I’m the death incarnate
You are probably questioning yourself what those burners really do. Using a GUI software is OK but you must know what you are doing first. Well, you can burn your SD cards without any extra software if you want, just use the tools that your operating system (Linux/macosx) already have:
First, we have to know which device is your sd card reader. In Macosx you have to do:
$ diskutil list /dev/disk2 (internal, physical): #: TYPE NAME SIZE IDENTIFIER 0: FDisk_partition_scheme *15.9 GB disk2 1: DOS_FAT_32 SDCARD 15.9 GB disk2s1
So we know that our device will be /dev/disk2. We will have to unmount it first, by doing:
$ diskutil unmountDisk /dev/disk2 Unmount of all volumes on disk2 was successful
In Linux a lsblk command will show you which device is the one to use:
NAME MAJ:MIN RM SIZE RO TYPE MOUNTPOINT sdb 8:16 1 15.9G 0 disk └─sdb1 8:17 1 15.9G 0 part /media/SDCARD
To unmount a partition in Linux use the command umount:
$ umount /media/SDCARD
Once the disk is unmounted we can burn the image using the command dd:
$ sudo dd if=2017-11-29-raspbian-stretch-lite.img of=/dev/disk2 bs=1m 1772+0 records in 1772+0 records out 1858076672 bytes transferred in 461.479067 secs (4026351 bytes/sec)

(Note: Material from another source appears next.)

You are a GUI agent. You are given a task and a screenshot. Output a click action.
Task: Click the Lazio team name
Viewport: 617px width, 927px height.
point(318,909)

Note that the previous alternatives tested the burned image integrity on the SD, and by this method, you only burn the image onto the SD card.
Bonus
If you don’t have ejected the SD card from the reader or you have put the SD card on the reader again you will see a new mount point (from a FAT32 partition) called Boot. Maybe you have never booted using this SD card, but you can do some interesting things prior to booting at this point:
- If you create a file in the root of this partition called ssh, the secure shell service will start at running.
- If you put a file called cmdline.txt with the next content:
ip=192.168.1.200::192.168.1.1:255.255.255.0:rpi:eth0:off
Your Raspberry will boot with the assigned ip (192.168.1.200) and gateway 192.168.1.1.